Reputation: 9120
I'm trying to figure out how to get all the elements of html. For example, if I load this google search, I'll see this result:
Looking at the source code for that particular section of the page, I saw this:
<a href="https://www.macworld.com/article/3331839/iphone-2019-rumors-everything-you-need-to-know.html" onmousedown="return rwt(this,'','','','38','AOvVaw07dY5FgPEzcYsd8enm-9gs','','2ahUKEwicoNi4yPjhAhVdCTQIHVxICj4QFjAlegQIABAB','','',event)">
<h3 class="LC20lb">iPhone 2019 rumors: Everything you need to know | Macworld</h3><br><div class="TbwUpd">
<cite class="iUh30">https://www.macworld.com/.../iphone-2019-rumors-everything-you-need-to-know.ht...</cite></div></a>
But if I use document.documentElement.innerHTML
, I see this:
<div class="g"><h3 class="r">
<a href="/url?q=https://www.macworld.com/article/3331839/iphone-2019-rumors-everything-you-need-to-know.html&sa=U&ved=0ahUKEwiU__rUy_jhAhWIHzQIHTrGBzIQFghLMAo&usg=AOvVaw2C3PdwxIaeNuukMVSwC-5g">
<b>iPhone 2019</b> rumors: Everything you need to know | Macworld</a>
</h3><div class="s"><div class="hJND5c" style="margin-bottom:2px">
My question: why is there a difference between the source code and the output from document.documentElement.innerHTML
?
Also, it looks like this when using JavaScript:
<a href="https://www.macworld.com/article/3331839/iphone-2019-rumors-everything-you-need-to-know.html" onmousedown="return rwt(this,'','','','38','AOvVaw07dY5FgPEzcYsd8enm-9gs','','2ahUKEwicoNi4yPjhAhVdCTQIHVxICj4QFjAlegQIABAB','','',event)">
<h3 class="LC20lb">iPhone 2019 rumors: Everything you need to know | Macworld</h3><br><div class="TbwUpd">
<cite class="iUh30">https://www.macworld.com/.../iphone-2019-rumors-everything-you-need-to-know.ht...</cite></div></a>
Upvotes: 4
Views: 3551
Reputation: 1044
The returned HTML or XML fragment is generated based on the current contents of the element, so the markup and formatting of the returned fragment is likely not to match the original page markup.
Upvotes: 0
Reputation: 133
To me, it looks like certain part of the page is dynamically generated through script at client end and that this script is stored at server side other than google.

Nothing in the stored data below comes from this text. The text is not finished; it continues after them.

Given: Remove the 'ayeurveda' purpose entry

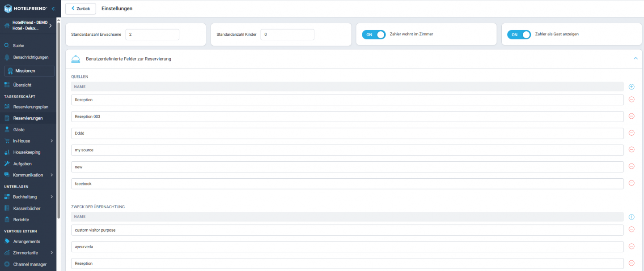Looking at the screenshot, I should click(631, 246).
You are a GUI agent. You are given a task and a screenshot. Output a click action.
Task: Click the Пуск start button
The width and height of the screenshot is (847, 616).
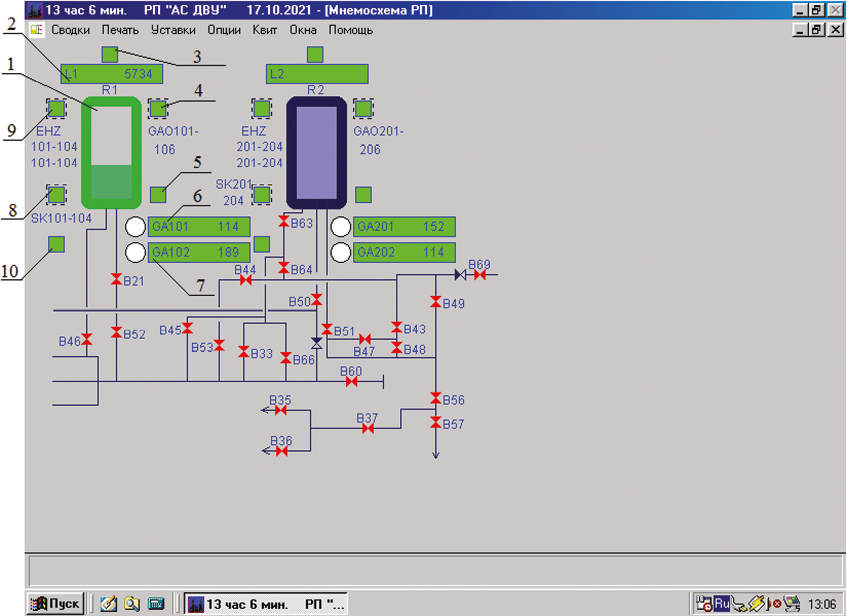pos(56,604)
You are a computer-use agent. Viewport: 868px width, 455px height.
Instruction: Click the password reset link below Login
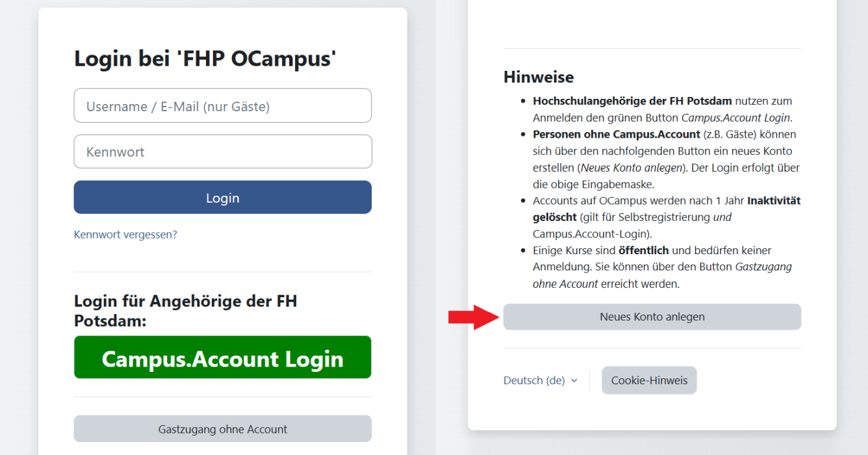[x=125, y=234]
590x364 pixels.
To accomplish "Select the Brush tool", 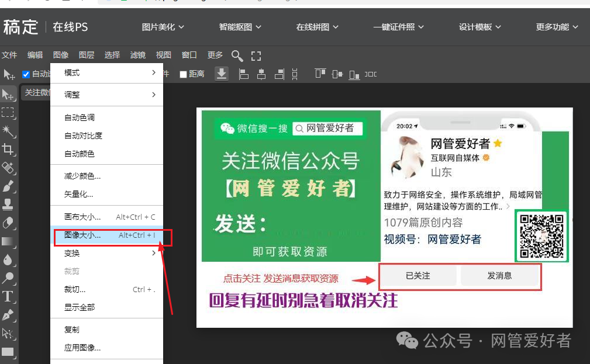I will point(8,186).
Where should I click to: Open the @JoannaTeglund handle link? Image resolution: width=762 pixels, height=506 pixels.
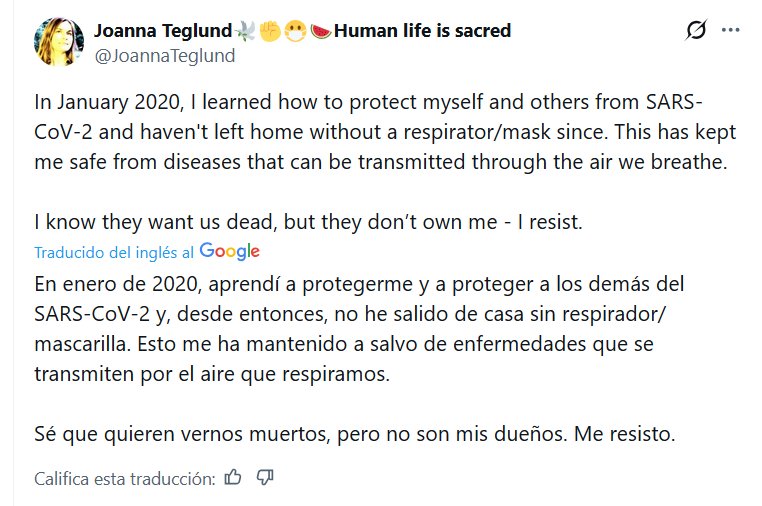click(x=164, y=56)
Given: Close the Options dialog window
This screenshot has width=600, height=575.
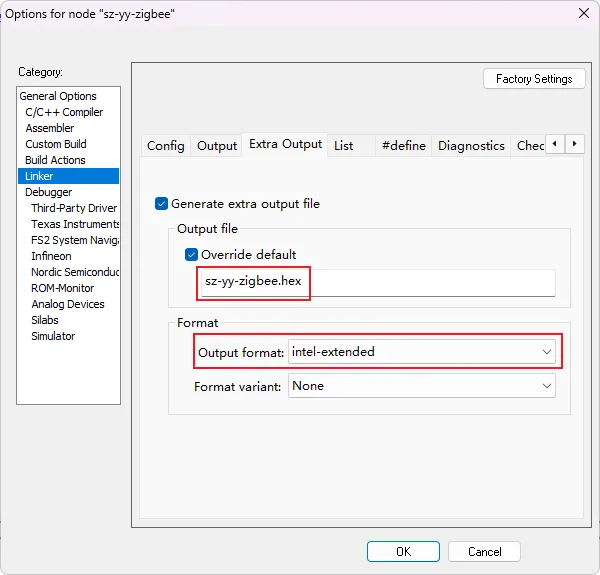Looking at the screenshot, I should pos(583,13).
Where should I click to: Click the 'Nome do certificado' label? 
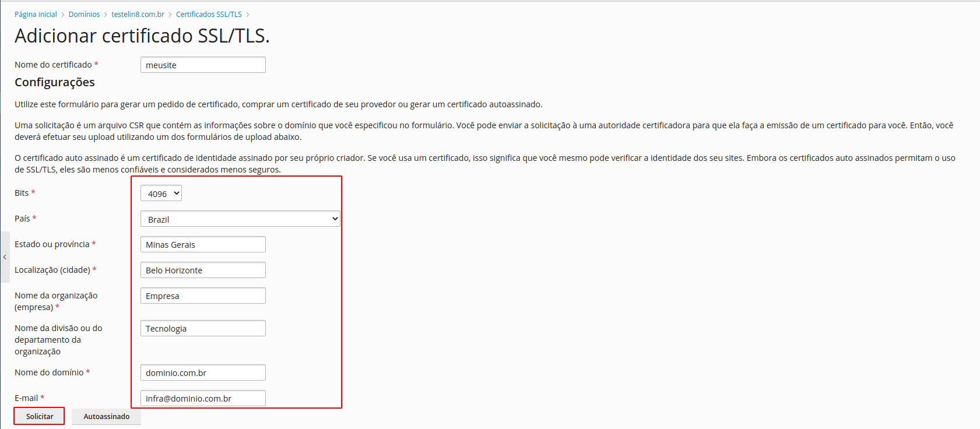click(53, 65)
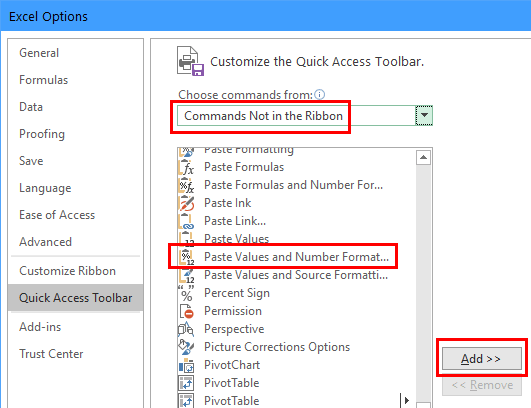Image resolution: width=531 pixels, height=408 pixels.
Task: Click the << Remove button
Action: click(482, 385)
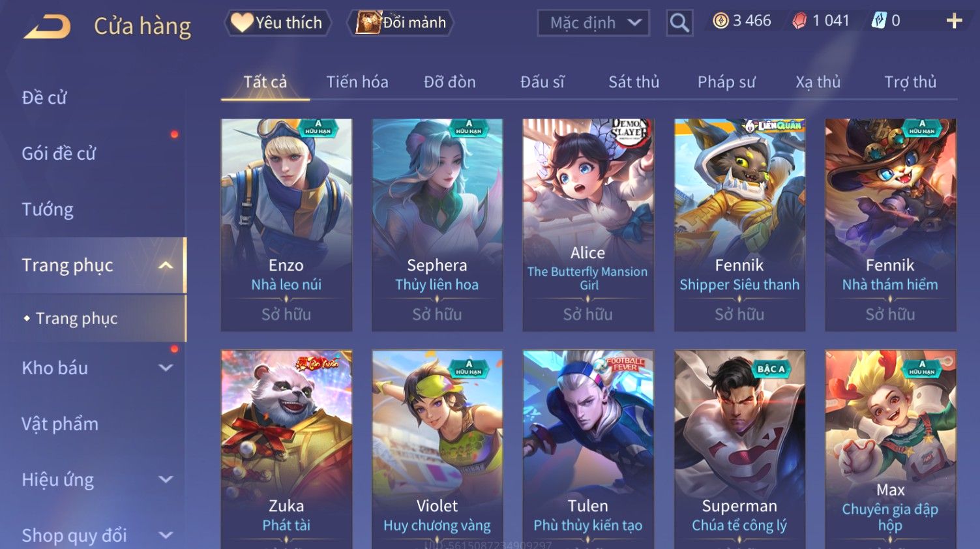Open search with the magnifier icon
Viewport: 980px width, 549px height.
pos(679,23)
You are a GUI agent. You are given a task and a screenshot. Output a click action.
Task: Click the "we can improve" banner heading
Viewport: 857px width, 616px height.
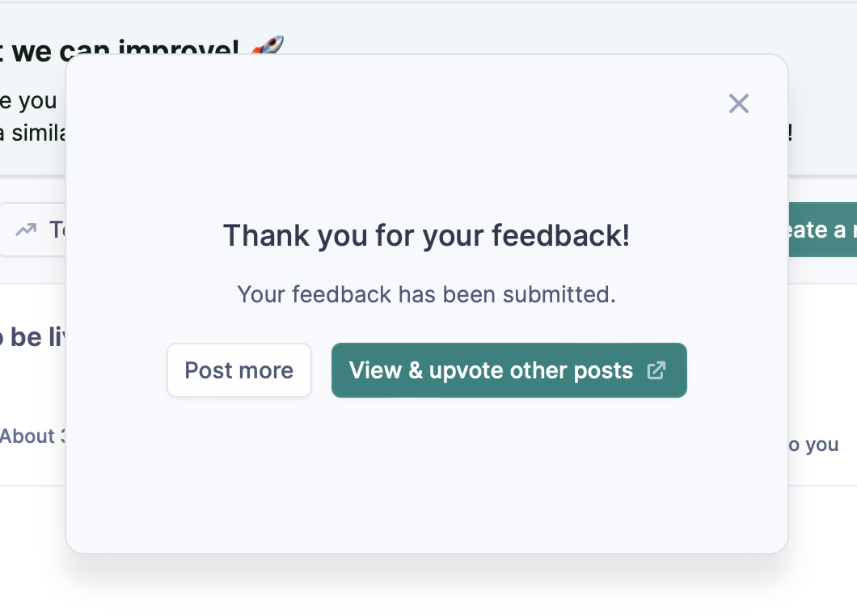coord(121,47)
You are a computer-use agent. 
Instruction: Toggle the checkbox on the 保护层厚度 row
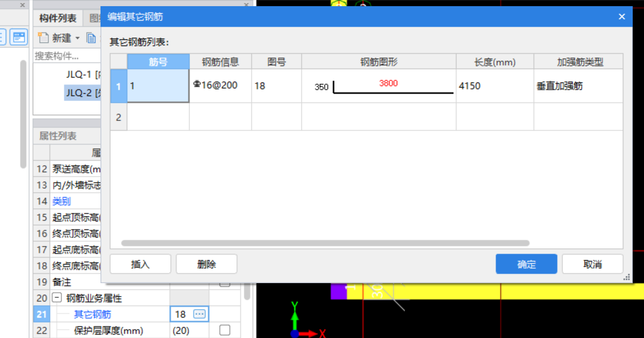225,331

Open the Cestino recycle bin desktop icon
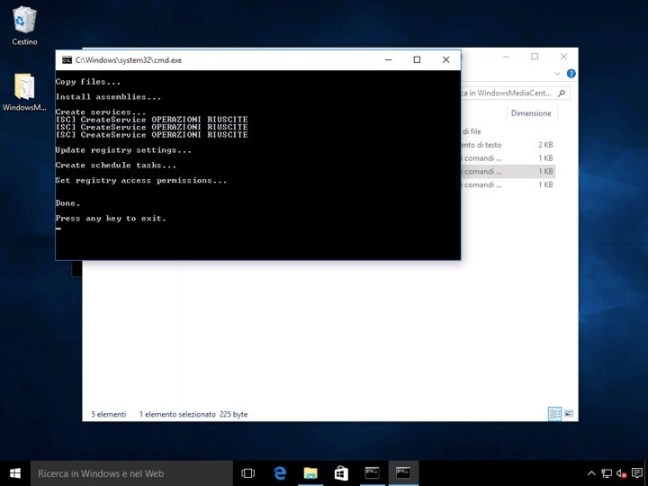click(x=24, y=22)
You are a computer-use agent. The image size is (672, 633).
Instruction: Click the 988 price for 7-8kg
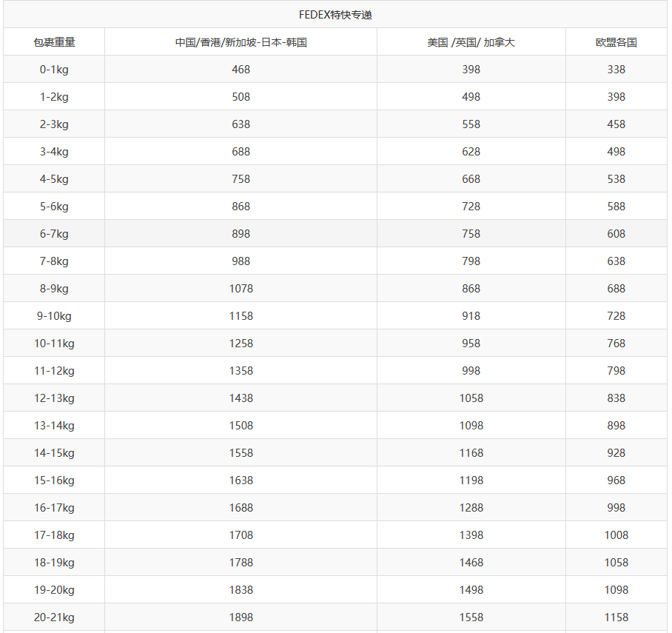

Therefore you might have to run through CORS policy problem. So, "document.documentElement.innerHTML" will only show the static elements of the page that was written initially to be shown at client side, leaving the script that generated the other elements dynamically.
Upvotes: 0
Reputation: 2812
I wasn't able to re-produce you problem, in my case source code showed exactly the same as document.documentElement.innerHTML. So, I don't really know why in this particular example you have this particular problem.
Even though, source-code of the page frequently may have nothing to do with document's innerHTML.
innerHTML have at least 2 inaccuracies:
For example, here you have the source code of a sample React App.
<body>
<div id="app"></div>
<script src="main.js"></script>
</body>
And here's the output it produces:
In this case, the source is completely different from the innerHTML since we generate new things with js.
However, it'd also be different if we would modify existing markup with JS & It's probable that this is the case with Google's result page.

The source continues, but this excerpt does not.